Supplied data =>
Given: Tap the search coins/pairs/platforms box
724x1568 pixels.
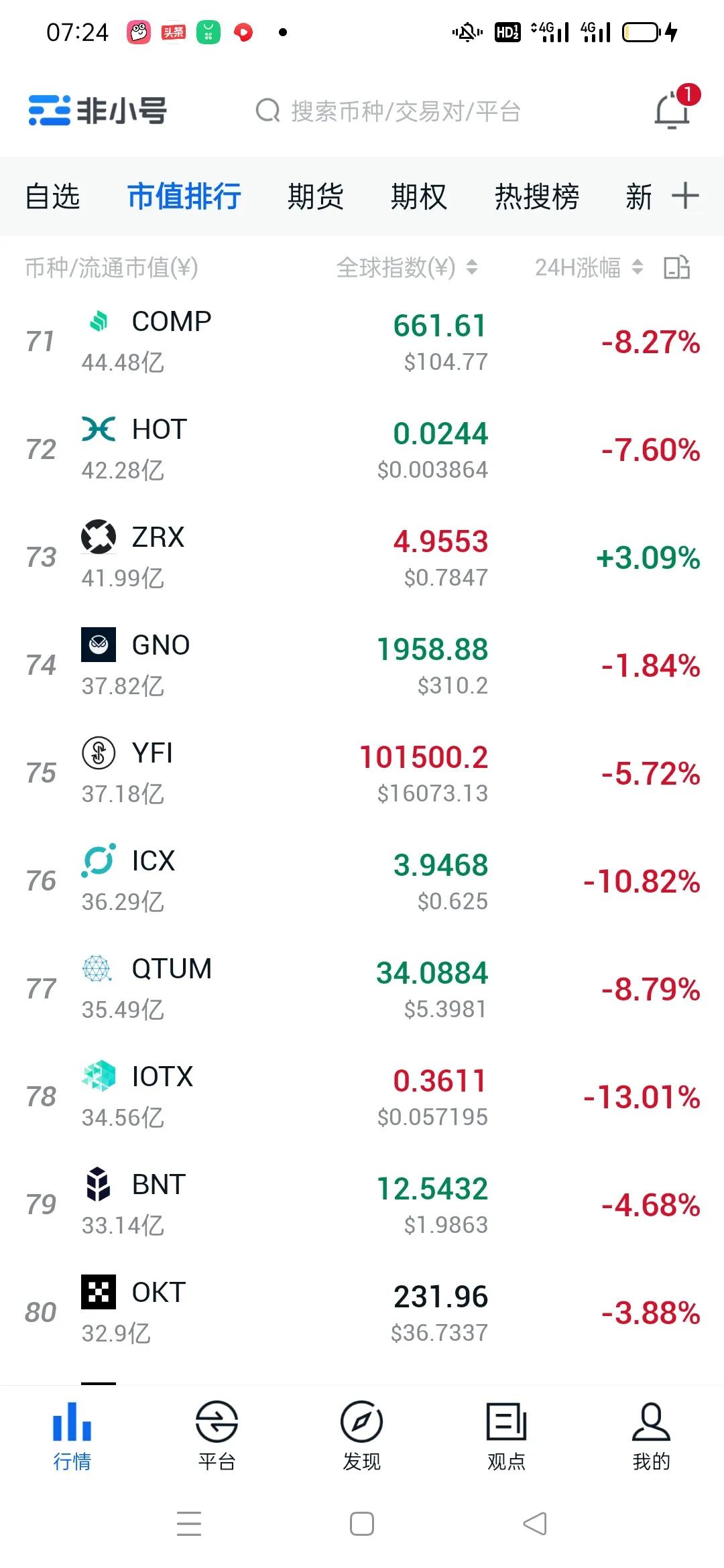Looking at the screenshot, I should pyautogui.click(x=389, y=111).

--

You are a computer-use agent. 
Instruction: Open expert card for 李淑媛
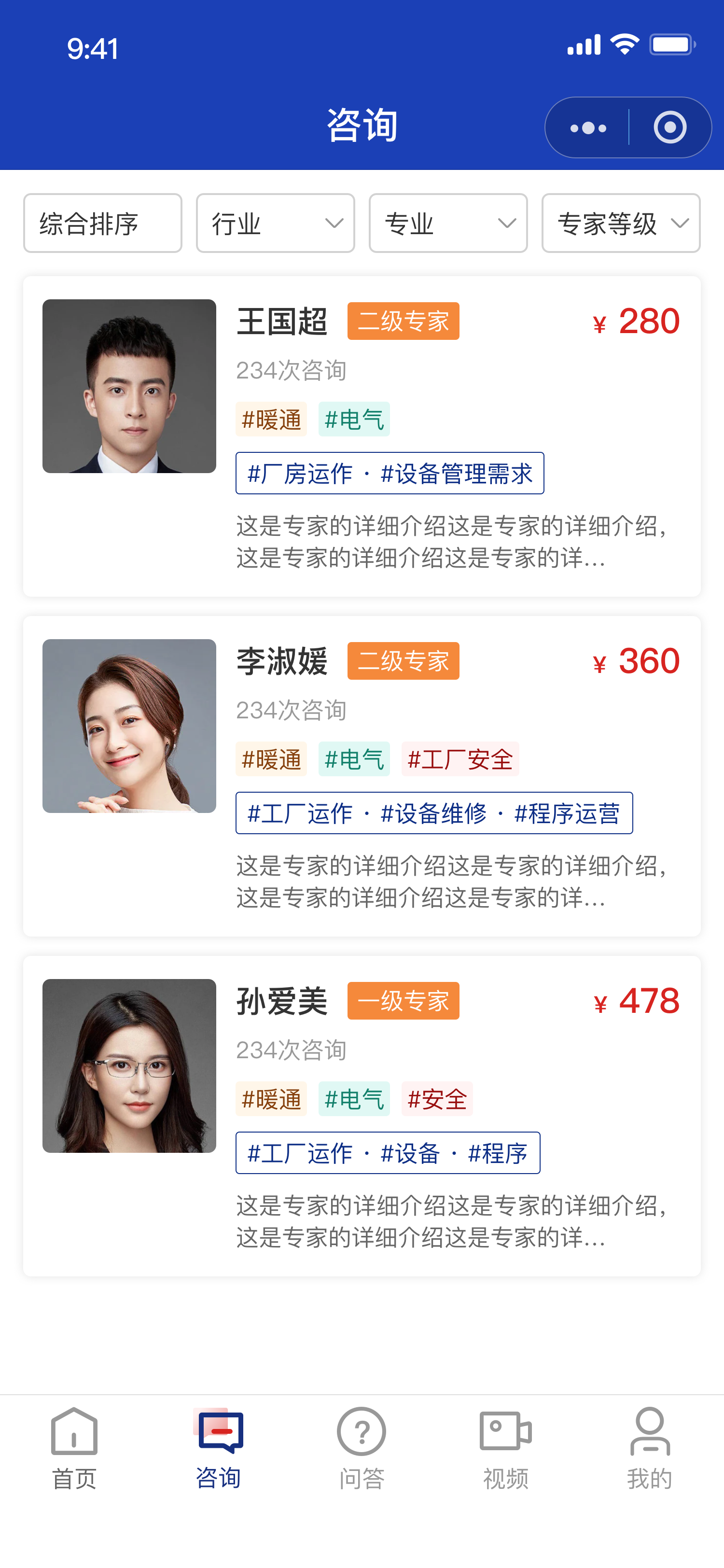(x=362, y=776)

Set problem => Give the lines of the listing from the one containing "Given: Tap the" through the one containing "Looking at the", inclusive, as a JSON list of strings with one string per line, leaving out blank lines and the pictures.

Finished answer =>
[
  "Given: Tap the search coins/pairs/platforms box",
  "724x1568 pixels.",
  "Looking at the screenshot, I should pyautogui.click(x=389, y=111)."
]